» Supplied material:
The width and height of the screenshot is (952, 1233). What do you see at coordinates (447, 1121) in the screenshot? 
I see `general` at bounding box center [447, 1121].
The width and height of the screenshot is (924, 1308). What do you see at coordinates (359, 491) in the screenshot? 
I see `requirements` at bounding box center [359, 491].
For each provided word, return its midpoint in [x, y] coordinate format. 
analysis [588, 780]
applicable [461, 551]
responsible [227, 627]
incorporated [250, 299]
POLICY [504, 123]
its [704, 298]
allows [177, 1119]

» Given instruction:
Present every line of the material above as a Markdown table with the columns "Row" and "Line," numbering the rows in order and leaving out any blank lines.

» Answer to the problem:
| Row | Line |
|---|---|
| 1 | The width and height of the screenshot is (952, 1233). What do you see at coordinates (447, 1121) in the screenshot?  |
| 2 | I see `general` at bounding box center [447, 1121]. |
| 3 | The width and height of the screenshot is (924, 1308). What do you see at coordinates (359, 491) in the screenshot?  |
| 4 | I see `requirements` at bounding box center [359, 491]. |
| 5 | For each provided word, return its midpoint in [x, y] coordinate format.  |
| 6 | analysis [588, 780] |
| 7 | applicable [461, 551] |
| 8 | responsible [227, 627] |
| 9 | incorporated [250, 299] |
| 10 | POLICY [504, 123] |
| 11 | its [704, 298] |
| 12 | allows [177, 1119] |